«Ali vattene». Decine di manifestanti hanno protestato ieri a Sanaa davanti all’ambasciata egiziana chiedendo al presidente Ali Abdullah Saleh di andarsene. La polizia in borghese ha aggredito i manifestanti ma non ci sono stati feriti. Tawakel Karman, del partito islamista Islah e militante del gruppo delle Giornaliste senza catene, è tra le più attive organizzatrici delle manifestazioni. Ma il «giorno della rabbia» sarà il 3 febbraio, quando tutte le opposizioni saranno chiamate alla mobilitazione per chiedere la fine del regime di Ali Abdullah Saleh. «Continueremo fino alla caduta del regime, ha detto Karman, abbiamo il Movimento del sud, i ribelli Huthi nel nord e l’opposizione parlamentare, tutti chiediamo un cambiamento politico».
Lo Yemen, uno dei paesi più poveri della regione deve anche fare i conti con un movimento separatista al sud e la ribellione degli Zaidi (sciiti) al nord. Ma quello che è più importante, ha detto Karman, è che adesso «abbiamo la rivoluzione dei gelsomini». Se fioriranno si vedrà.

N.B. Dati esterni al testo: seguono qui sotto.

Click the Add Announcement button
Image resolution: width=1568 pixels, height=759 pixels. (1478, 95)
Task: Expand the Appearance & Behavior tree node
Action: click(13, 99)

SIRIA. In previsione di una manifestazione indetta in Siria per il 5 febbraio, le autorità da tre giorni hanno bloccato ogni accesso a Facebook. Secondo il quotidiano arabo Asharq al Awsat sono stati bloccati anche i blog e l’accesso ai forum tramite cellulare. Dopo quanto è accaduto in Tunisia e in Egitto, il terrore di Internet percorre tutto il mondo arabo.
ARABIA SAUDITA. Del resto, nei paesi dove la repressione è totale, i telefonini e internet sono l’unico mezzo usato dagli oppositori al regime per organizzarsi. Una prima manifestazione si è tenuta venerdì anche in Arabia saudita. Dopo la preghiera decine di persone a Gedda hanno protestato per la mancanza di interventi dopo furiose piogge che avevano allagato molte vie della città, facendo saltare le linee elettriche e provocando quattro morti. L’unico slogan era: «Allah ul-Akbar». La manifestazione è stata subito dispersa e una cinquantina di persone sono state arrestate. Altri sms invitano i lavoratori dei settori pubblico e privato a scioperare la settimana prossima.
BOUTEFLIKA DÉGAGE. «Bouteflika vattene, barakat (basta)» è la parola d’ordine di migliaia di manifestanti che hanno risposto ieri a Béjaïa (Kabiliya) all’appello alla mobilitazione lanciato dal Raggruppamento per la cultura e la democrazia (Rcd, opposizione laica con forte sostegno tra i berberi). La manifestazione era sostenuta dagli studenti del comitato per «la salvaguardia e la cittadinanza» e dall’associazione delle vittime dell’ottobre 88 (la prima grande rivolta algerina che aveva portato all’introduzione del multipartitismo). Contrariamente a quanto era avvenuto il 22 gennaio ad Algeri quando la polizia aveva impedito la manifestazione del Rcd, ieri le forze dell’ordine si sono tenute ai margini. Ma la vera prova di forza in Algeria è attesa per il 12 febbraio quando scenderanno in piazza tutte le opposizioni.